▸ WHAT THIS TASK INVOLVES
Please give an exact printout of the records, without any pictures.

▸ DATA FOR THE TASK
------------------------------------------------------------

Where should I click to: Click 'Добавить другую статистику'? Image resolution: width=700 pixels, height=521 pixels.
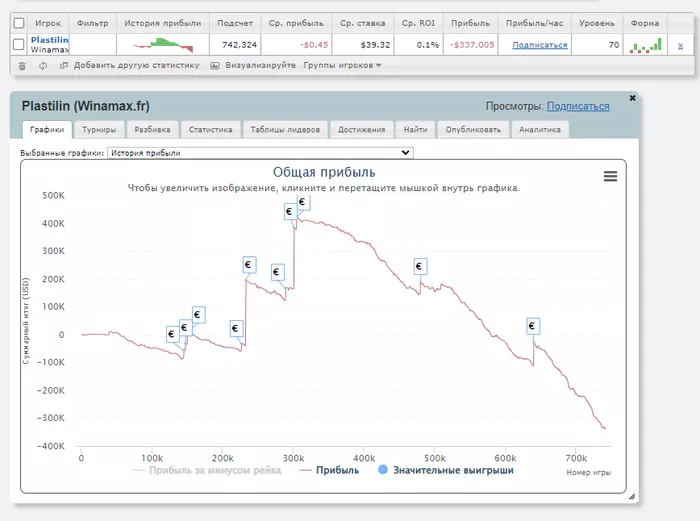130,65
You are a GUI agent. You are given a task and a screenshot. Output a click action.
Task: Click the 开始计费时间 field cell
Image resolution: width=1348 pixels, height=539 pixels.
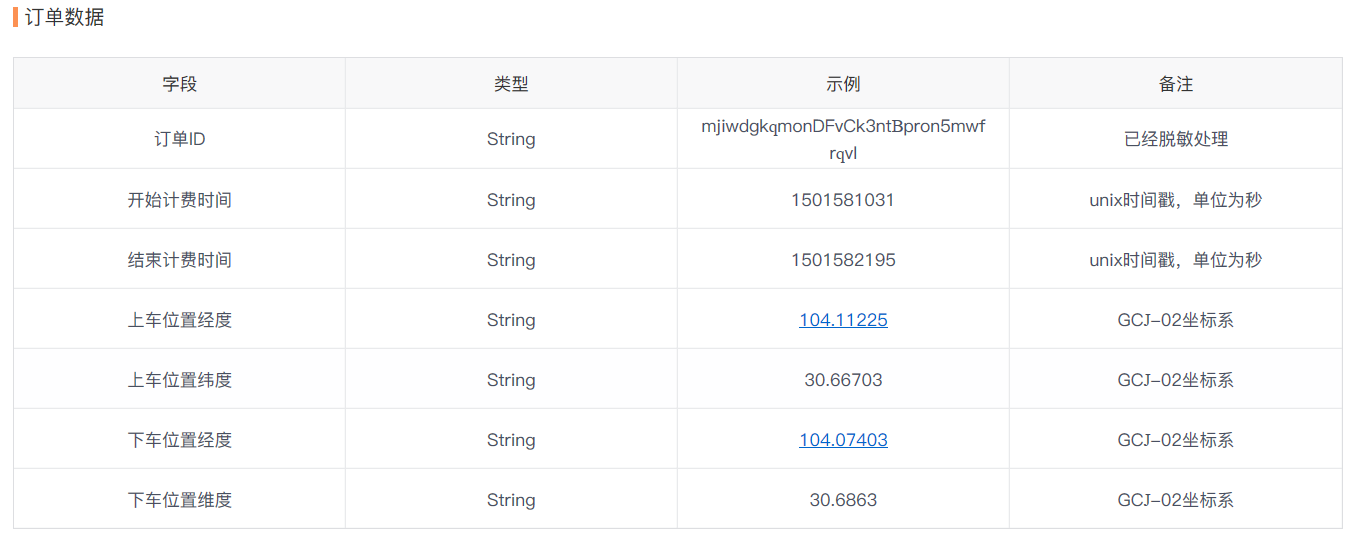[x=180, y=200]
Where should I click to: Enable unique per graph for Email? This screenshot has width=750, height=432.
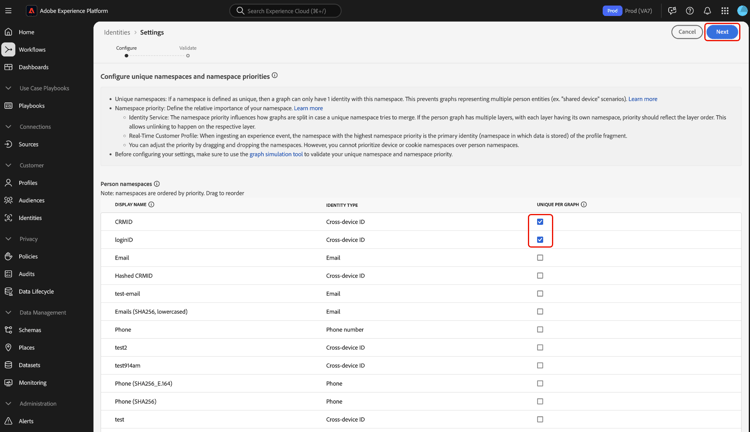pyautogui.click(x=540, y=258)
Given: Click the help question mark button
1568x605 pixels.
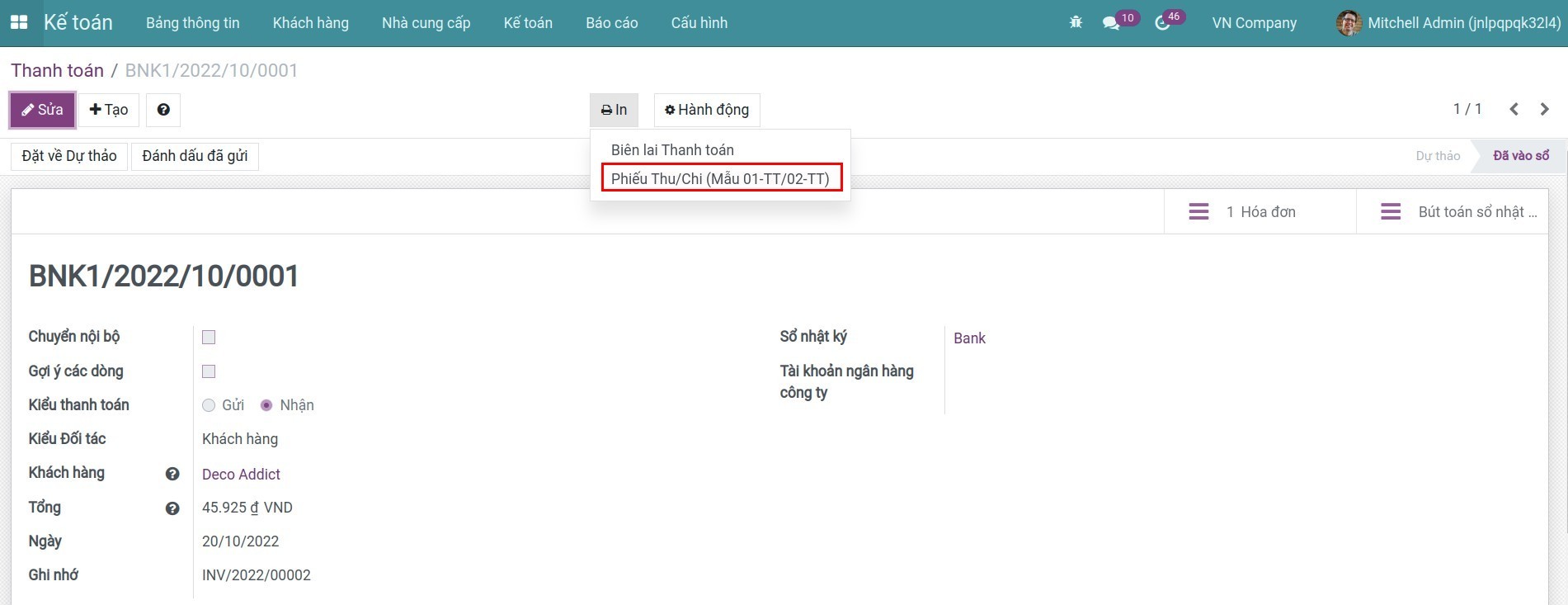Looking at the screenshot, I should (x=163, y=110).
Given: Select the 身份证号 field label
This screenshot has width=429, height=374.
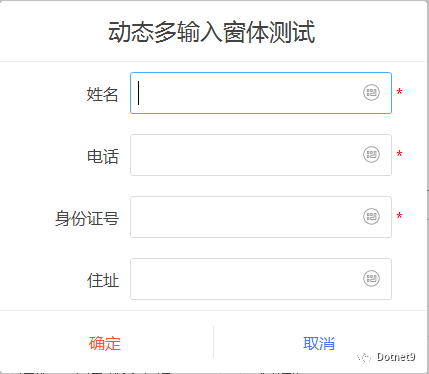Looking at the screenshot, I should (x=87, y=219).
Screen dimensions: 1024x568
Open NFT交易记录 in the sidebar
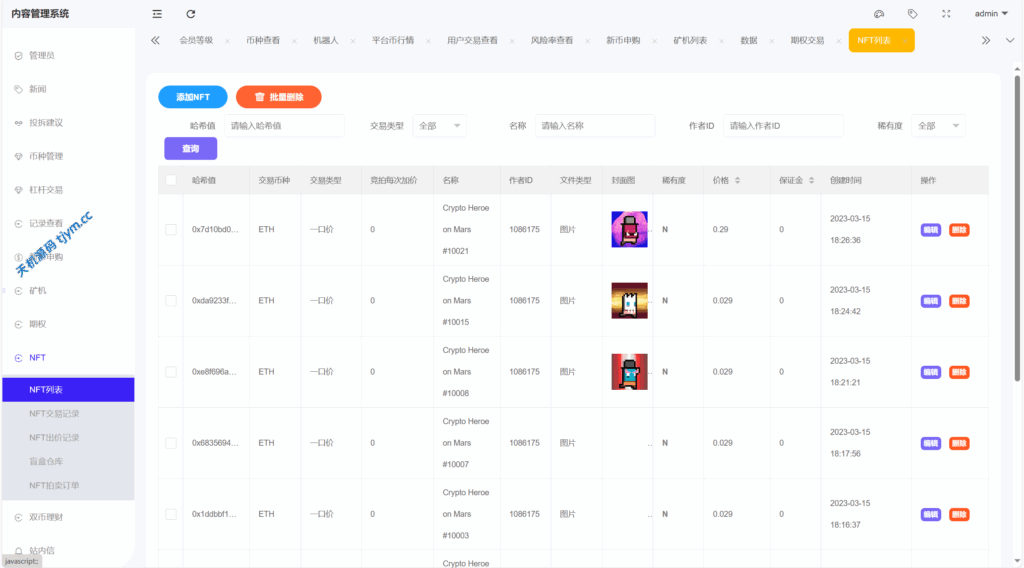(68, 413)
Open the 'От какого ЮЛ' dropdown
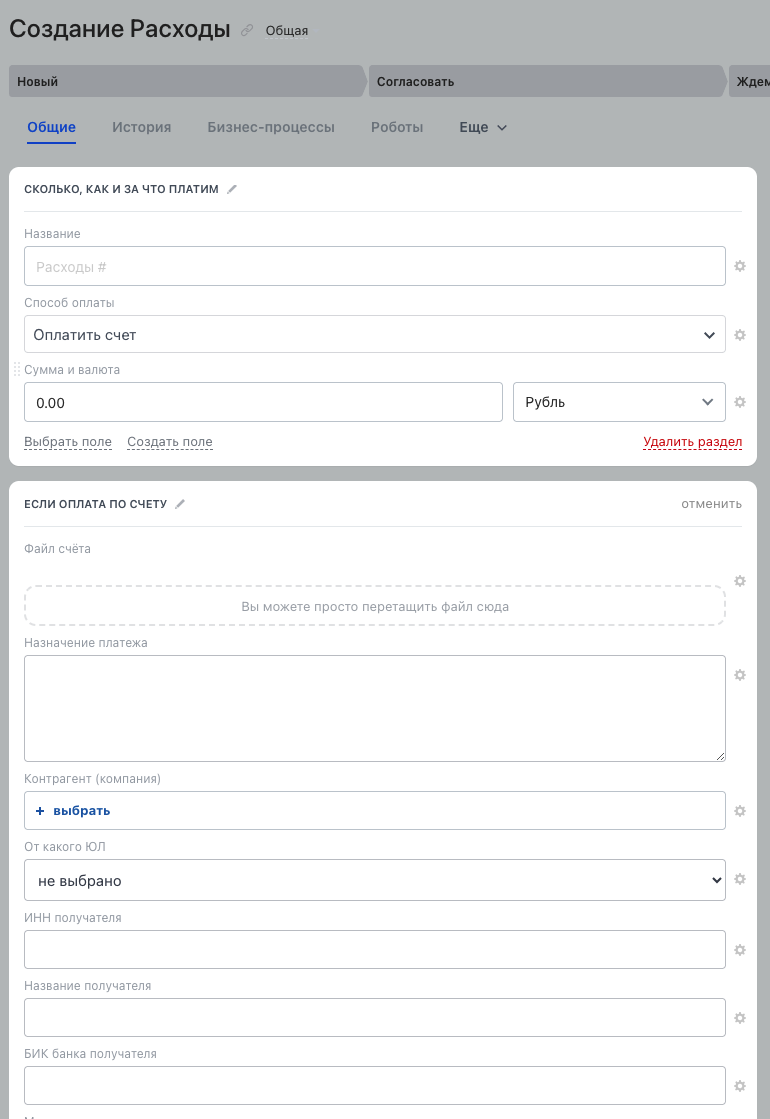Image resolution: width=770 pixels, height=1119 pixels. click(x=374, y=881)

------------------------------------------------------------

▸ EXPECTED ANSWER
Where should I click to: Click 'Добавить другую статистику'? Image resolution: width=700 pixels, height=521 pixels.
130,65
You are a GUI agent. You are given a task and a screenshot. Output a click action.
Task: Click the 开始计费时间 field cell
Image resolution: width=1348 pixels, height=539 pixels.
[x=180, y=200]
Where should I click to: Enable unique per graph for Email? This screenshot has width=750, height=432.
pyautogui.click(x=540, y=258)
Given: Click the help question mark button
1568x605 pixels.
Looking at the screenshot, I should (x=163, y=110).
Given: Select the 身份证号 field label
This screenshot has width=429, height=374.
Looking at the screenshot, I should (x=87, y=219).
Screen dimensions: 1024x568
Open NFT交易记录 in the sidebar
(68, 413)
Open the 'От какого ЮЛ' dropdown
Image resolution: width=770 pixels, height=1119 pixels. click(x=374, y=881)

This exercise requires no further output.